Modern lensectomy/vitrectomy surgical techniques for pediatric cataract surgery have reduced early postoperative complications, such as pupillary block, which can cause angle closure glaucoma 2. However, a significant percentage of children who have had congenital cataract surgery go on to develop glaucoma, usually with predominantly open angles, and the onset of glaucoma frequently occurs years after the cataract surgery 2,3,5,6. Numerous potential mechanisms for the development of glaucoma have been postulated, including congenital angle anomalies, post-operative inflammation leading to angle dysfunction or progressive synechial closure, corticosteroid-induced mechanisms, and some unknown effect of the aphakic state or vitreous interaction with the developing angle structures leading to reduced outflow facility 2-11,14,15. An ultrasound biomicroscopy study of the the anterior segment after congenital cataract surgery has demonstrated a more anterior iris insertion with a smaller angle opening distance, and a flatter pars plicata, compared to normal controls 16. Since IATS was not designed as a study of the development of glaucoma following congenital cataract surgery', limited information on the mechanism of glaucoma can be ascertained from the one year outcome data. It is clear, however, that modern surgical techniques do not eliminate the early development of glaucoma, with 10/114 eyes (8.8%) of the total group developing glaucoma by the one year follow-up visit. Most cases were assumed to be open angle, with a single case (1/10 eyes, 10%) of angle closure reported.

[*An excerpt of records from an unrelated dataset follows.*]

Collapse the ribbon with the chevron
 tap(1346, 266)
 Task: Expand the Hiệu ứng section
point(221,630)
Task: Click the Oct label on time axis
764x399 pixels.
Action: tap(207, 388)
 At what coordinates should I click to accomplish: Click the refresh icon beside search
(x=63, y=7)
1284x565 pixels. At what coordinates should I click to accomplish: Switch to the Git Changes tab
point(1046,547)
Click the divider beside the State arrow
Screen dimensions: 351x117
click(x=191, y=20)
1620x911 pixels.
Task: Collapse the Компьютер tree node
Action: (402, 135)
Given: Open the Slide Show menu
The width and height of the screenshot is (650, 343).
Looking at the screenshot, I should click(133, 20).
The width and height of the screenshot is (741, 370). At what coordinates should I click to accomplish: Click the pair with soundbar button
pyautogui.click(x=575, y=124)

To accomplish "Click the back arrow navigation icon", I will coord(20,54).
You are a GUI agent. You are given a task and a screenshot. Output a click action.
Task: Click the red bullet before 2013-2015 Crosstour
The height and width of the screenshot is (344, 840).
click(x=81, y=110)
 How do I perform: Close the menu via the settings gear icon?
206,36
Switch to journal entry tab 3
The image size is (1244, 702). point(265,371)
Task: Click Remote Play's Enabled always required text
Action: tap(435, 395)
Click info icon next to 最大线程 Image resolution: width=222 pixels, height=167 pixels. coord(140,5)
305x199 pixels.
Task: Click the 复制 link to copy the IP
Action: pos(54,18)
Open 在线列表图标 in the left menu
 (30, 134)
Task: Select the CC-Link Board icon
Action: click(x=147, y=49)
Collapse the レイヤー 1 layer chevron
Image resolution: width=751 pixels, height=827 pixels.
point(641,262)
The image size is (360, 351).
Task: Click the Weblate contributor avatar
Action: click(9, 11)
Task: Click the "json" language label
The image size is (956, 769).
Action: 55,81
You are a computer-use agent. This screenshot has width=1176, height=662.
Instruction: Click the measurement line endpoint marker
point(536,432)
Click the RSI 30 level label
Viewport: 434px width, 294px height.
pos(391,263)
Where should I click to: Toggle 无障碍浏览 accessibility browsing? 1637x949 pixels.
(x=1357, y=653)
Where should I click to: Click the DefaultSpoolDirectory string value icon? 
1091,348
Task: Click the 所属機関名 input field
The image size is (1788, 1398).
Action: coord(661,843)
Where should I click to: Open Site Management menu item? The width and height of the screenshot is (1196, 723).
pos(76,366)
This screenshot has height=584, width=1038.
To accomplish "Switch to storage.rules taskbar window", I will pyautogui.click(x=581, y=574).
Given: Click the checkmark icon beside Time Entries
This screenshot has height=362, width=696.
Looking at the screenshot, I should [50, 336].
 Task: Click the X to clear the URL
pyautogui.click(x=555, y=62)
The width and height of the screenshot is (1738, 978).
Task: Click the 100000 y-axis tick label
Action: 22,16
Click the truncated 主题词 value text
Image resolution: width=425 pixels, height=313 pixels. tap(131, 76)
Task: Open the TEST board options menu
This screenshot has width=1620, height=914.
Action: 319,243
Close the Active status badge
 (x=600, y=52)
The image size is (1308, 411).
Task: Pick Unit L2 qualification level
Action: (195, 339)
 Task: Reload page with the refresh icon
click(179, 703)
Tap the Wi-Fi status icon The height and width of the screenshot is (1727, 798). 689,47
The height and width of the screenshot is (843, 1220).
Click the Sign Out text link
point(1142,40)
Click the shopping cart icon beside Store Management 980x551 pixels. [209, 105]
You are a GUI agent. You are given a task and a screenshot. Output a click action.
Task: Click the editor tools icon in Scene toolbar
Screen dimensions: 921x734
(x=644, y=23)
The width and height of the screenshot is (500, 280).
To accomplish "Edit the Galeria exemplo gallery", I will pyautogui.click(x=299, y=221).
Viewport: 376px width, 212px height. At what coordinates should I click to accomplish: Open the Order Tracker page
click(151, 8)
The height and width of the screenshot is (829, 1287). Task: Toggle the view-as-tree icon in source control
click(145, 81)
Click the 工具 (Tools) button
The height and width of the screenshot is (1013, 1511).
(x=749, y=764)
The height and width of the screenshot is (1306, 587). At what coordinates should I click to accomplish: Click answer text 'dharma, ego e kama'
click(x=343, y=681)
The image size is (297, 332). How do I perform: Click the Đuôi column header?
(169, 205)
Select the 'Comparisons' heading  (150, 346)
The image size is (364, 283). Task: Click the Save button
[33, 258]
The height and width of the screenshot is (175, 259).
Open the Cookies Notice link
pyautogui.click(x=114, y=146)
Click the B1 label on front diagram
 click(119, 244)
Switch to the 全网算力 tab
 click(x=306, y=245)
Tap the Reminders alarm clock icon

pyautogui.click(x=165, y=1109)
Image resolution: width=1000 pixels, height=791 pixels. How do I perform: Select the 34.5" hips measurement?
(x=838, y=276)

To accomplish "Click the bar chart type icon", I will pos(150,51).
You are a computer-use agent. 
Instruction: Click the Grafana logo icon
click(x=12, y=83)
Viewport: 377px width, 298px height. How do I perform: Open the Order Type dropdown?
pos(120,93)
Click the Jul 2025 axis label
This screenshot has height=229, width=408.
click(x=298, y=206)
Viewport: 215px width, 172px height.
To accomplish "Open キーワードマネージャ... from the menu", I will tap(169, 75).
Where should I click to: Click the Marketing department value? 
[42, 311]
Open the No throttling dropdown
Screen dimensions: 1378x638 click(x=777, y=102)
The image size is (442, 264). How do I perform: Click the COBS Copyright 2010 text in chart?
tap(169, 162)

A retrospective study of older children has suggested that the placement of an intraocular lens reduces the incidence of glaucoma following congenital cataract surgery.11. Two other studies of congenital cataract surgery with and without an IOL failed to demonstrate a difference in the incidence of glaucoma. 9,10. Although the number of eyes developing glaucoma by the one year follow-up in the IATS study suggested a higher incidence in the pseudophakic than aphakic eyes (12% vs. 5%), this difference was not statistically significant. Continuing follow-up in the IATS study for the development of glaucoma and glaucoma suspect status is critical, given that the mean interval between cataract surgery and diagnosis of glaucoma has been reported to be 4.0 – 5.2 years 5-7.
Many previous studies of glaucoma in aphakic and pseudophakic children have lacked a consistent definition of glaucoma and a standard protocol for surveillance of at-risk eyes. Glaucoma has frequently been defined by elevated intraocular pressure alone, without structural change to the eye as part of the diagnostic criteria 2,5-7.The definition for glaucoma in the IATS study included criteria for structural change (enlarged ocular dimensions or an increased cup-disc ratio). A standardized definition of a glaucoma suspect was also created for IATS.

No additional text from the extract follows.